Google’s messaging app has a so-called Smart Reply tool, which automatically generates possible responses to a text message, including one that says you are busy. But you still have to manually select a response.
Apple’s and Google’s text messaging apps would benefit from a much simpler tool: the away message.
America Online Instant Messenger, one of the earliest online messaging services, from the 1990s, had a simple autoresponder with a memo that users could use to tell people why they were unavailable. Slack, the chat app for workplace collaboration, has the ability to display an away status like “on vacation until Monday.” It’s effective at stopping people from sending a message.
We need a scheduling tool
One of the beauties of text messaging is the ability to share something — like an idea or a photo — immediately. But the iPhone messaging app still lacks an easy way to avoid pestering people at unreasonable hours: the ability to schedule a message to send later.
Here is where Android’s messaging app has a clear advantage. Last year, Google added a scheduling tool. After composing a message, hold down the send button. A “Schedule send” button appears, letting you set a time and date for the text to be sent. That’s useful because we often send texts at unreasonable hours for fear of forgetting to send it later, and a scheduling tool solves this problem.
We need Apple and Google to work together
The lack of interoperability between the iPhone and Android messaging services makes photos and videos look pixelated when sending them between Androids and iPhones, a dreaded digital phenomenon known as the “green bubble” effect.

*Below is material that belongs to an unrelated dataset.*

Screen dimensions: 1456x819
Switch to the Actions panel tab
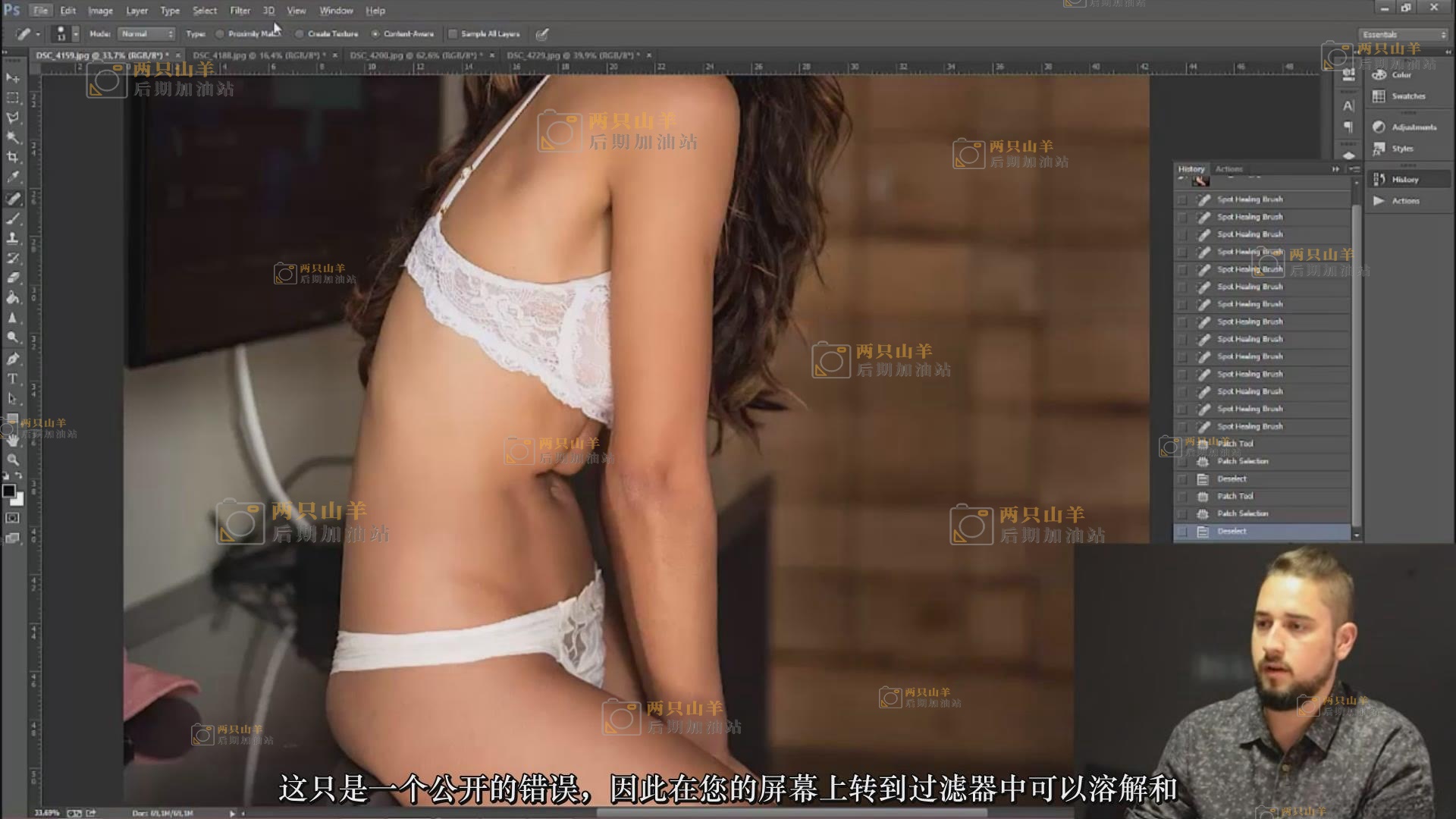pos(1228,169)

At a tech conference last week, an audience member raised this issue with Tim Cook, Apple’s chief executive. In a question-and-answer session, Mr. Cook was asked whether Apple would consider making the iPhone’s messaging service work with Google’s Rich Communication Services so that the questioner could send clearer videos to his mother, who had an Android phone.
“I don’t hear our users asking that we put a lot of energy in on that at this point,” Mr. Cook said. “Buy your mom an iPhone.”
An Apple spokeswoman declined to comment.
Ms. George of Fight for the Future said Mr. Cook’s comment was elitist because not everyone could afford an iPhone. The incompatibility between Apple’s and Google’s messaging apps also posed a problem to digital privacy, she said.
Apple and Google encrypt their messaging apps to make messages indecipherable to anyone but the sender and the recipient. But the encryption works only when Apple phones text Apple phones and Android phones text Android phones. When users of different mobile operating systems text each other, their messages lack encryption, making the content readable to other parties like phone carriers.
While third-party texting apps like Signal offer encrypted messaging between Apple and Android phones, those tools are not as widely used as the default texting apps that arrive on our phones.
A Google spokesman referred to a series of tweets by Hiroshi Lockheimer, the Google executive overseeing Android, stressing the need for Apple to support Rich Communication Services to strengthen privacy protection for Android and iPhone users.
“By not incorporating R.C.S., Apple is holding back the industry and holding back the user experience for not only Android users but also their own customers,” Mr. Lockheimer said.
The content of text messages has become even more sensitive after the reversal of Roe v. Wade, Ms. George said, now that law enforcement agencies can seek data from tech companies and phone carriers to prosecute women who seek abortions. This is one reason it would serve a greater good if Apple and Google found a way to work together on their messaging apps, she said.
“At a time when half the country needs to be concerned about how they’re communicating about their bodily autonomy, there’s a moral obligation to see your marketing through if you’re telling people they can trust you,” she said of Mr. Cook, who has staked his reputation on digital privacy.